SCs have an intimate relationship with SGNs with a number of important functions. S100A4 is widely expressed in the nervous system, and it appears to be involved in the regulation of neuron survival plasticity. However, few investigations have focus on the role of S100A4 in SCs and SGNs. In this study, SCs were genetically modified to overexpress or suppress S100A4. We found that S100A4 overexpression enhanced the migratory ability of SCs, while S100A4 suppression reduced SCs migration. Additionally, the expression levels of VEGF and MMP-9 proteins were upregulated by S100A4 overexpression, while were downregulated by S100A4 suppression.

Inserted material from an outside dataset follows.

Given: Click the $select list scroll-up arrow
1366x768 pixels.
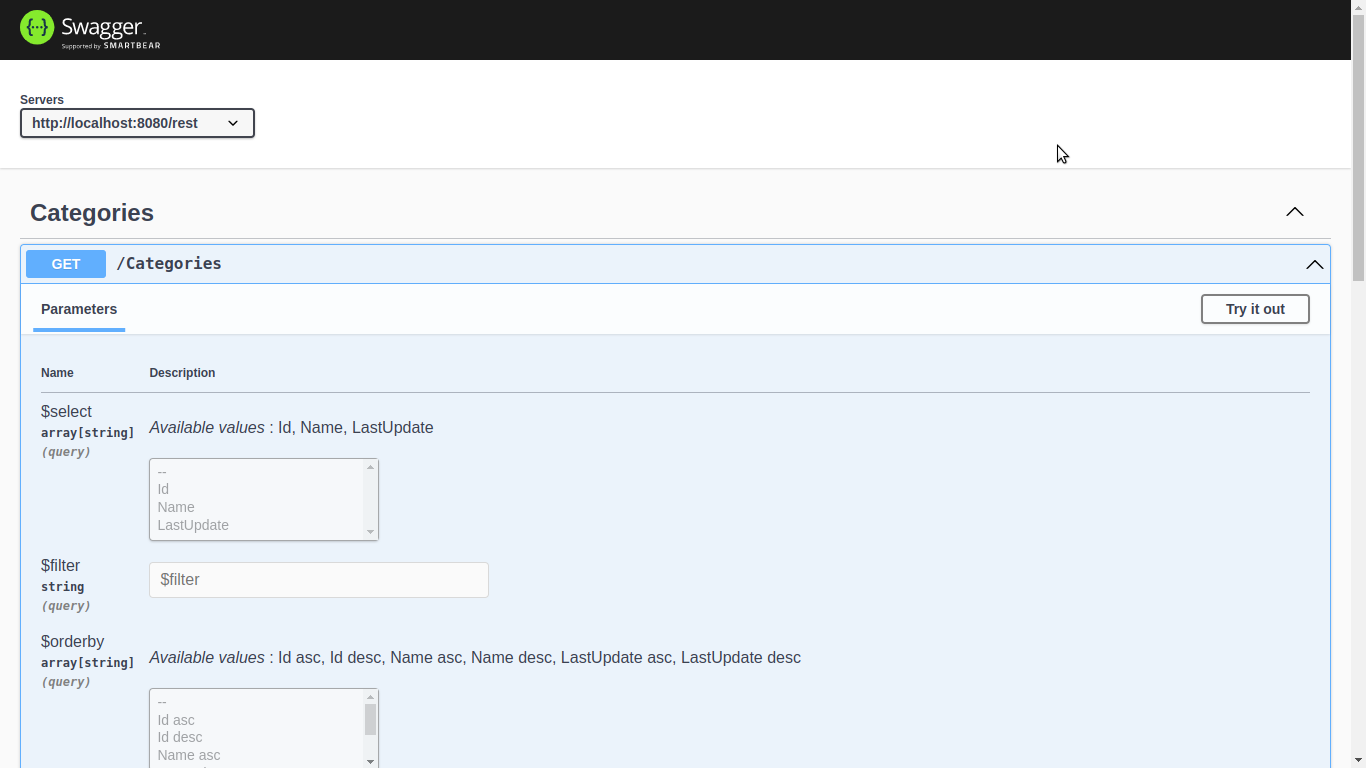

More important, co-culture of S100A4 overexpressed SCs with SGNs remarkably up-regulated the expression of GAP43 in SGNs. However, the level of GAP43 was down-regulated after SGNs were co-cultured with S100A4 suppressed SCs.

SCs migration is a pivotal step preceding myelination and remyelination in the peripheral nervous system. Biochemical reports also demonstrated that SCs could gradually migrate to the peripheral nerve injured site and provide supportive effects to proximal axons which promotes successive neuro-regeneration by expressing a variety of trophic factors. Nowadays, studies have illuminated that multiple factors, such as concentrated growth factor (CGF), NMDA receptors and Netrin-1, have the capacity of improving SCs migration. However, our study provided the first evidence that S100A4 could enhance SCs migration. VEGF is a potent soluble growth factor, which plays a key role in regulating angiogenesis. Accordingly, an increasing number of studies evidenced VEGF could modify the migration of neurons and glia. MMP-9 is an intriguing MMP family member found in adult nerve only after injury and predominantly in SCs. MMP-9 was also reported as a pivotal regulator in SCs migration. In the current study, both VEGF and MMP-9 were upregulated by S100A4 overexpression in SCs, implying that S100A4 enhanced SCs migration at least partly via modulation these 2 factors.

GAP43, a protein kinase C substrate, is a member of the calmodulin-binding protein family and concentrates in the presynaptic membrane and growth cones. GAP43 is enriched in neuronal growth cone and seems to play an important role in neurotransmitter vesicle fusion and recycling, long-term potentiation, spatial memory formation and learning. Moreover, GAP43 is involved in the damage repair and regeneration of SGNs. In the rat, loss of spiral ganglion caused a substantial re-emergence of GAP43 immunoreactivity in varicose fibers of the ipsilateral ventral cochlear nucleus and cell bodies of the lateral superior olive. Up-regulation of GAP43 in SGNs might indicate neuronal regeneration and plasticity. Interestingly, in the present study, the expression of GAP43 in SGNs was elevated by co-culturing with S100A4 overexpressed SCs, indicating that S100A4 was implicated in the role of SCs in SGNs regeneration.

In summary, this study demonstrated that SCs genetically modified to overexpress the S100A4 could up-regulate the expression of GAP43 in SGNs in vitro. Transplantation of S100A4 overexpressed SCs into the cochlea may provide a clinically relevant means of preventing SGNs degeneration. Nevertheless, further research is still needed to fully confirming this hypothesis.